Defining the Liability of an Overseas Parent Company
This article originally appeared in Corporate Counsel, an affiliate of the Litigation Daily.
When can a foreign corporation be held liable for alleged harm caused by a product that was totally handled by a U.S. subsidiary?
That’s the question that the Danish company Novo Nordisk A/S is asking the U.S. Supreme Court to resolve. On September 16, the Washington Legal Foundation and the International Association of Defense Counsel joined the company’s cause in an amicus brief.
“Plaintiffs’ attorneys often sue both an American company and its foreign parent corporation [because] they realize that doing so increases settlement pressure,” said WLF chief counsel Richard Samp in a statement.
Samp, lead counsel on the brief, continued, “Suing both corporations increases both the money and the executive man-hours that the defendant must devote to the lawsuit—thereby increasing the likelihood that the defendant will feel forced to settle the lawsuit without regard to its underlying merits. Such gamesmanship is not consistent with traditional notions of fair play and substantial justice.”
The ruling will be important to general counsel because it could provide guidance on what a company can do to keep the foreign parent from being dragged into U.S. courts.
The case involves an Oregon woman who developed breast cancer after taking a Novo Nordisk hormone-therapy medicine made in Denmark. She sued both the U.S. company and its foreign parent in a state court in Oregon, which granted jurisdiction over both companies.

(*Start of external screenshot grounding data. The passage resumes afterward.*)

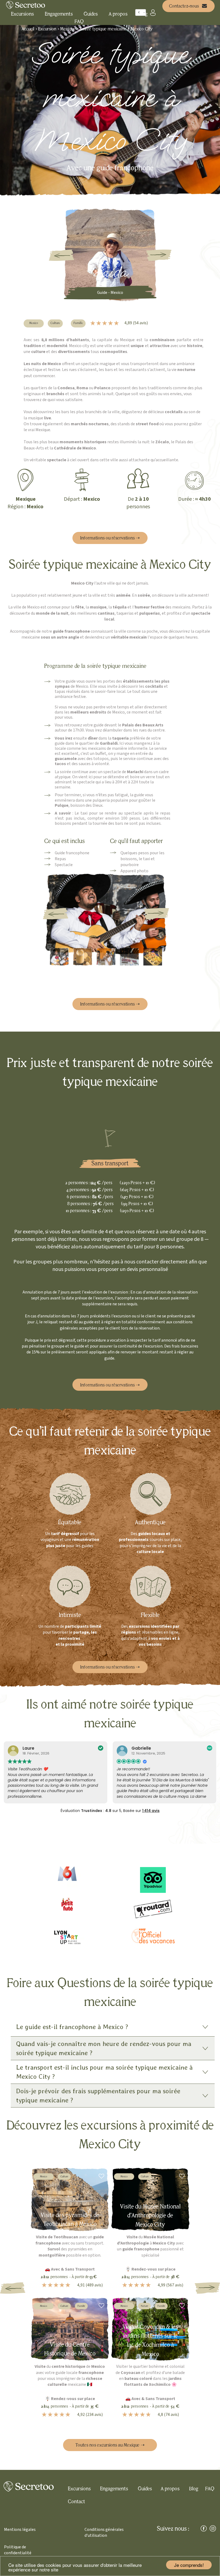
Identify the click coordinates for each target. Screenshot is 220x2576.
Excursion (47, 29)
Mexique (68, 29)
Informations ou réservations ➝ (110, 538)
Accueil (28, 29)
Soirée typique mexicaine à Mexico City (116, 29)
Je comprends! (189, 2564)
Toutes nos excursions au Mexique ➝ (110, 2445)
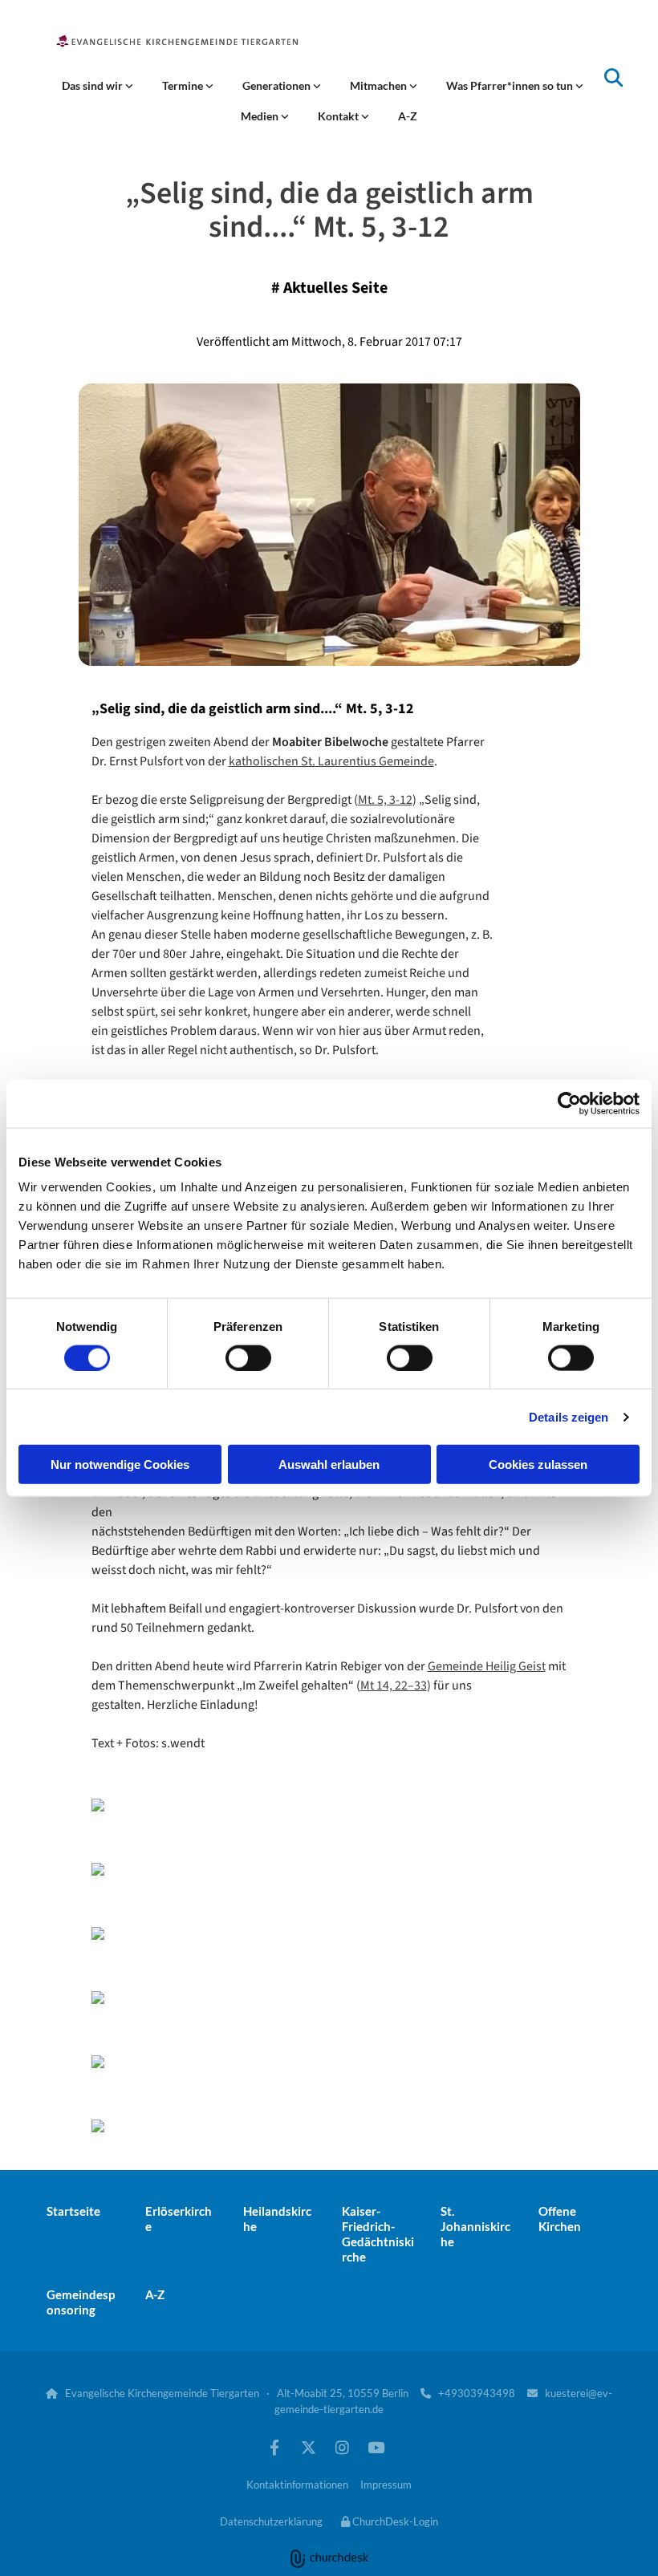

It shouldn’t have, the parent company argues. Novo Nordisk says it merely ships the drug to a central provider in Indiana and “that concludes [its] involvement.” The U.S.
company, its brief says, controls the distribution and is liable for complying with all U.S. drug regulations.
In the amicus brief, WLF and the IADC said the Due Process Clause of the Fourteenth Amendment bars a state from exercising jurisdiction over out-of-state defendants when doing so offends “traditional notions of fair play and substantial justice.” Especially when the plaintiff can seek all available relief from the U.S. company.
The brief notes that the Supreme Court “has been reluctant to establish broad rules” governing such jurisdiction. But it also contends that “businesses are being provided inadequate guidance regarding the sorts of conduct that may render them liable to suit within any or all of the 50 States.”
Without such guidance, it’s difficult for general counsel and their businesses to know what conduct to change in order to eliminate litigation risks, the brief adds.
What’s more, it says, the “unnecessary expansion of litigation exposure will discourage foreign investment in American health care.”